Studio album by Christian Death
- Released: March 24, 1982
- Genre: Deathrock; gothic rock;
- Length: 32:20
- Label: Frontier
- Producer: Christian Death; Thom Wilson;

Christian Death chronology
|  | Only Theatre of Pain (1982) | Deathwish (1984) |

Alternative cover
- Alternative Only Theatre of Pain cover used for L'Invitation Au Suicide publishings in France.

= Only Theatre of Pain =

Only Theatre of Pain is the debut studio album by the American rock band Christian Death, released on March 24, 1982, by the Frontier record label.

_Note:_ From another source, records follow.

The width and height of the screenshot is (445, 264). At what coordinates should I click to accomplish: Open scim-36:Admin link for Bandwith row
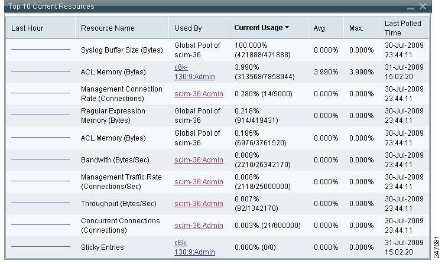(199, 160)
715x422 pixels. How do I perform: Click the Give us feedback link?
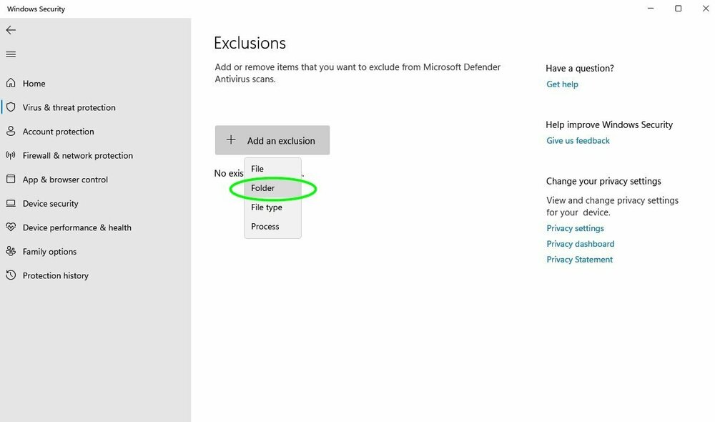click(x=578, y=141)
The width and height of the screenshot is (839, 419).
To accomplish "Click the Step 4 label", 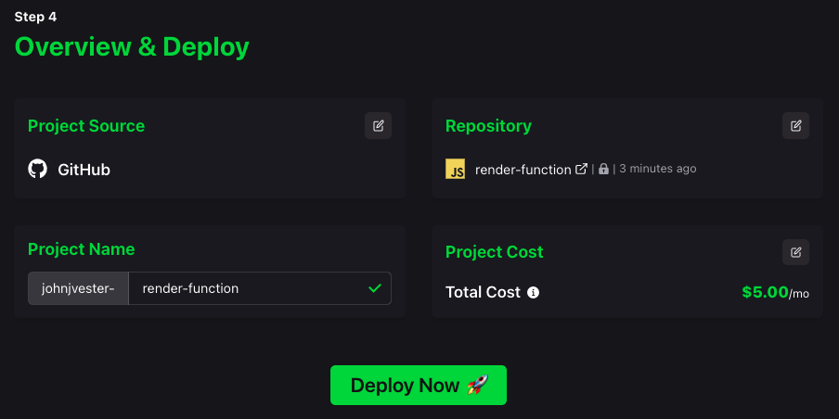I will pyautogui.click(x=35, y=17).
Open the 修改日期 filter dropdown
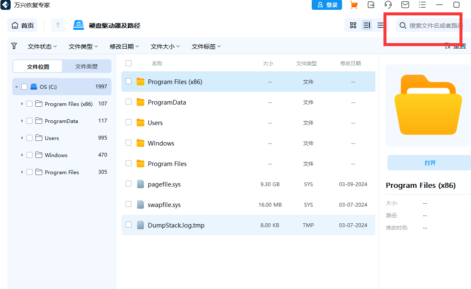The height and width of the screenshot is (289, 471). [x=124, y=46]
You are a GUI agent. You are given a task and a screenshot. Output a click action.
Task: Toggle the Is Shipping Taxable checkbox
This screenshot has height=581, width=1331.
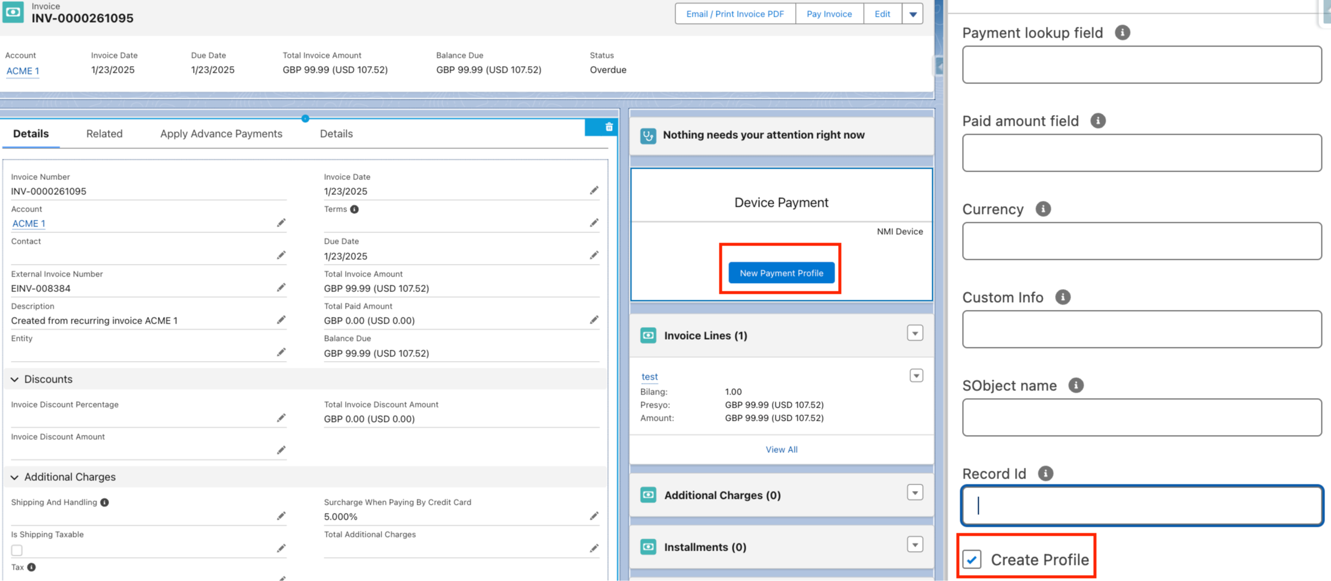click(17, 550)
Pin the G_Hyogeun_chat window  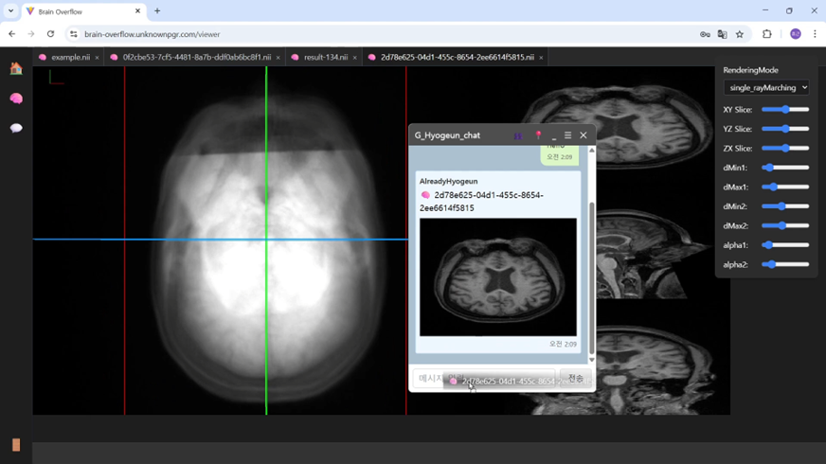(x=538, y=135)
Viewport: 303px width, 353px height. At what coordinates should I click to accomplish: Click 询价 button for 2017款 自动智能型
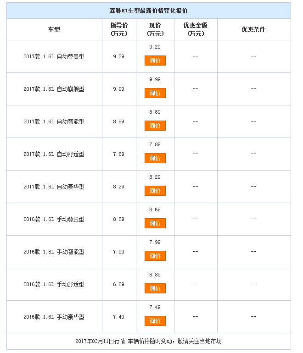(x=155, y=126)
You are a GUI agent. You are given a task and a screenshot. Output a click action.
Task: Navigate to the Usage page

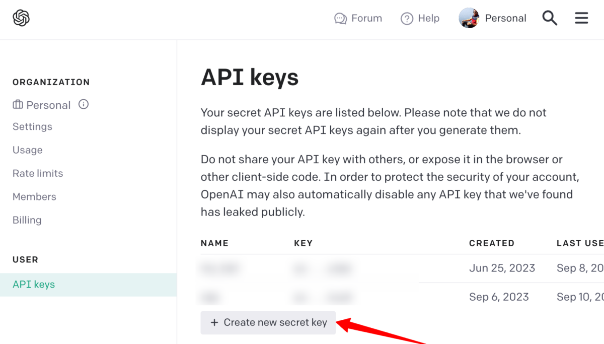[27, 150]
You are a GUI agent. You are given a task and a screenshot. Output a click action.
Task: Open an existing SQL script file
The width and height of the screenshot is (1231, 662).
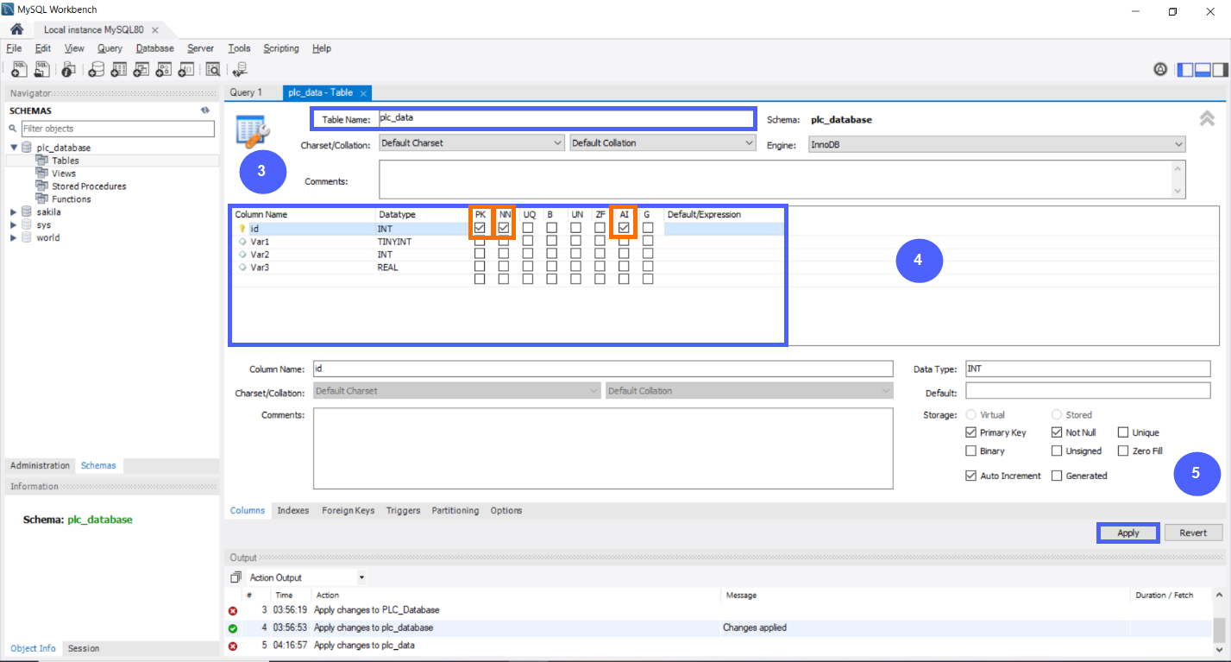pos(41,69)
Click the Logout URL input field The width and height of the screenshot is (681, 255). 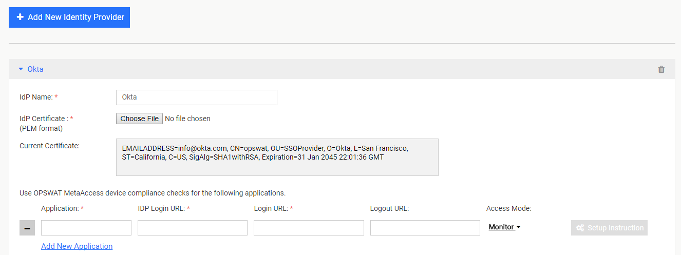[425, 228]

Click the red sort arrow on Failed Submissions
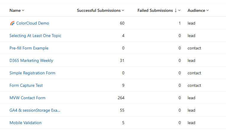(175, 10)
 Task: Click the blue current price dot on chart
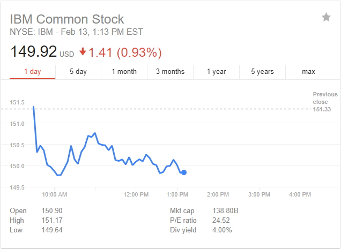184,172
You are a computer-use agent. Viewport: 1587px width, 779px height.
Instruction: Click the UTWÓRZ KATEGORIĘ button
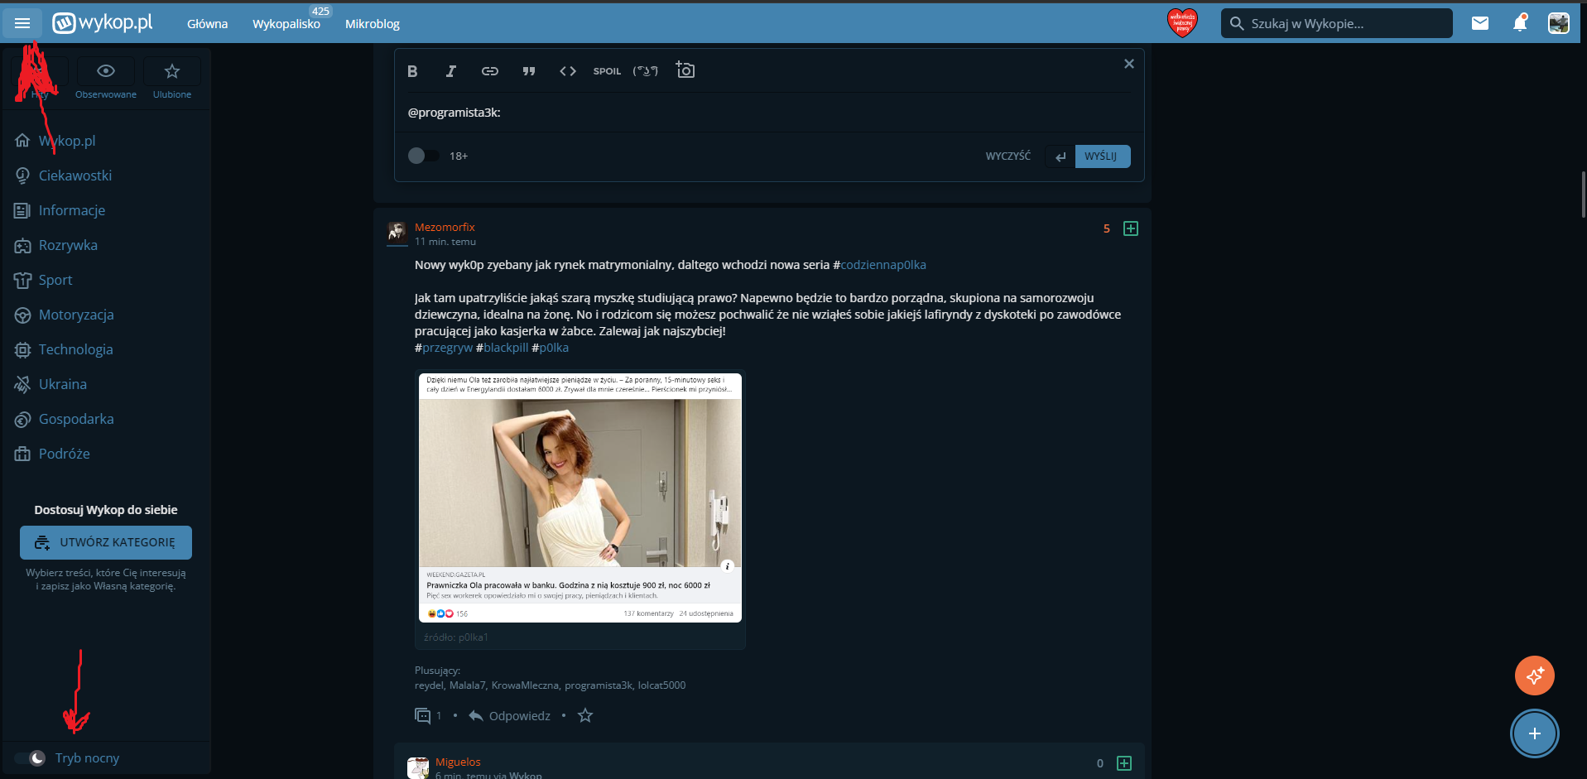[x=106, y=542]
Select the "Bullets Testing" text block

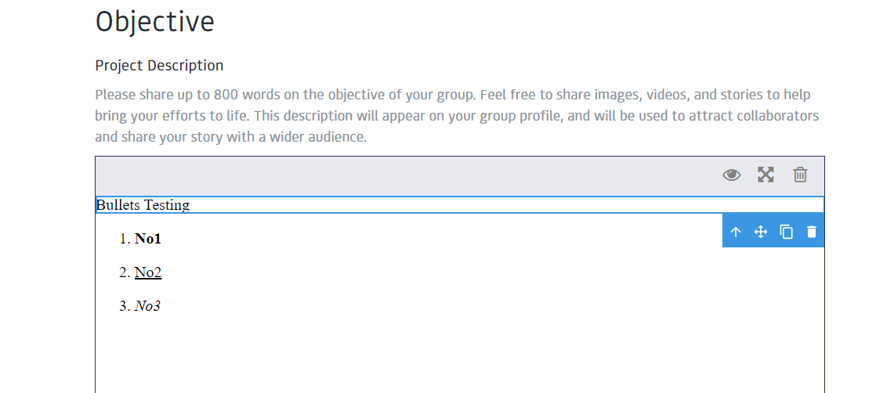[x=143, y=205]
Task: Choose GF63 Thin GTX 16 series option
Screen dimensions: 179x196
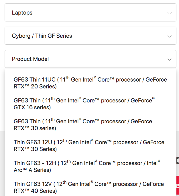Action: (84, 104)
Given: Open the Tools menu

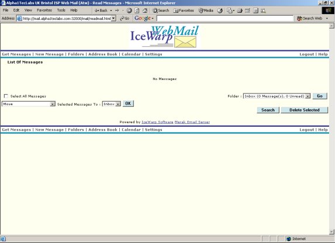Looking at the screenshot, I should 61,11.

It is considered by most critics to be the harbinger of the deathrock style of music, as well as being highly influential on the American gothic music scene.

== Content ==
Describing the album's themes, The A.V. Club said the record is "relentless in its morbid embrace of Christian eschatology. Williams was raised in a Southern Baptist family, which makes his adversarial appropriation of Catholic imagery more nuanced than simple blasphemy; he’s approaching the cross from the perspective of both Protestantism and what one can only assume to be either atheism or Satanism".

==Critical reception==

Only Theatre of Pain was praised by critics on its release. Mick Mercer of Melody Maker called it the "gothic album to out-gothic all others".

Around the time of its release, a presenter on a religious TV program, in a special on "Satanic influences", reportedly broke a copy of the album on air.

In its retrospective review, Record Collector wrote, "Only Theatre of Pain's influence should not be underestimated." The A.V. Club wrote that, of the group's musical peers, "none had exemplified the nascent subgenre [gothic rock] with as much sinew, vision, and iconoclasm", calling it "a depraved masterpiece".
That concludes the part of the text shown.